Stylish Art Deco Restoration Creates Restaurant

News
17/05/2019

An art deco building in Somerset, always used for entertainment and leisure, has been transformed into a stylish new restaurant, bringing New York standard dining to the town of Street.


Local entrepreneur Kevin Newton and his restoration team have brought back to life the features from the “Great Gatsby” era to create Pillars Bar and Grill in the building in Leigh Road, Street that opened as a theatre in 1921, was a cinema for many years and was a nightclub until it closed after a New Year’s Eve Party in 2016.


Original features, including an arched tin ceiling, have been painstakingly restored and twinned with stunning furniture and fixtures. The £1 million project incorporates features celebrating the history of the building with a big screen installed, a baby grand piano for visiting performers and a ceiling feature created from the nightclub décor. Stunning new art deco doors form the entrance while a garden is accessed through bi-fold doors.


William Hecks, who was landlord of the Street Inn during the 1920s and local butcher Bill Voaks, wanted a cinema in the town and commissioned and paid for the building, which opened at the Playhouse Theatre in 1921. It was later converted to a cinema.


Hecks, whose farming family started making traditional farmhouse cider in 1841 and still do locally today, had moved to the town as pub landlord during tough farming times.


Architect Samuel Thompson Clothier, son-in-law of William S. Clark of the well-known shoe company, designed the building. Because it was the brainchild of the local publican and butcher the cinema was originally given the nickname “beer and bones” by local people.

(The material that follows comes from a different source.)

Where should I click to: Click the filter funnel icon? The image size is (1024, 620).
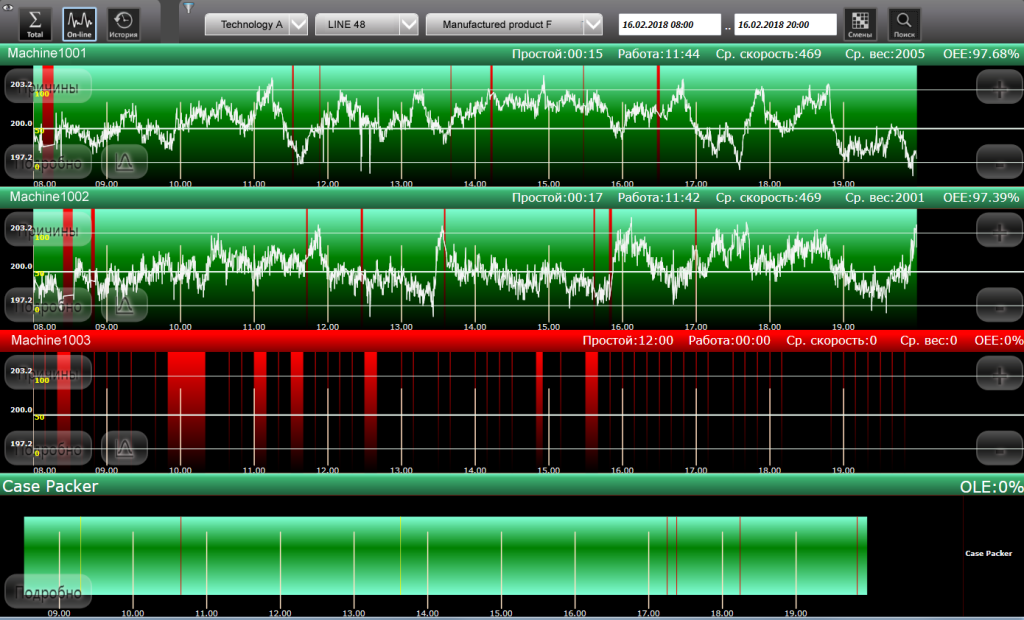187,8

The butcher’s wife performed the official opening on January 15, 1921, but the two men weren’t entirely happy with the design and there was a legal dispute following its construction after they complained that the seats were too close together and there was no emergency exit.


But the cinema became popular with the public watching some classic movies until in 1946 it was renamed Maximes Cinema, becoming Maximes Nightclub in 1989 and this century it underwent a major refurbishment as Envy.


The original theatre had four changing rooms, a 20 feet stage under a proscenium arch, which has been incorporated into the new building above a piano deck.


Kevin Newton said:

“It is a building that has always provided leisure and entertainment for people and Pillars Bar and Grill will continue that tradition. There has been a fantastic response from local people as it has brought back to life a building that has been closed for two years.

“We have restored many of the original features and introduced some glitz and glamour and when you are sat in there you could just as easily be in New York or a fashionable part of London. We have brought back entertainment with pianists, guitarists and vocalists and on Sunday we have a Jazz brunch.”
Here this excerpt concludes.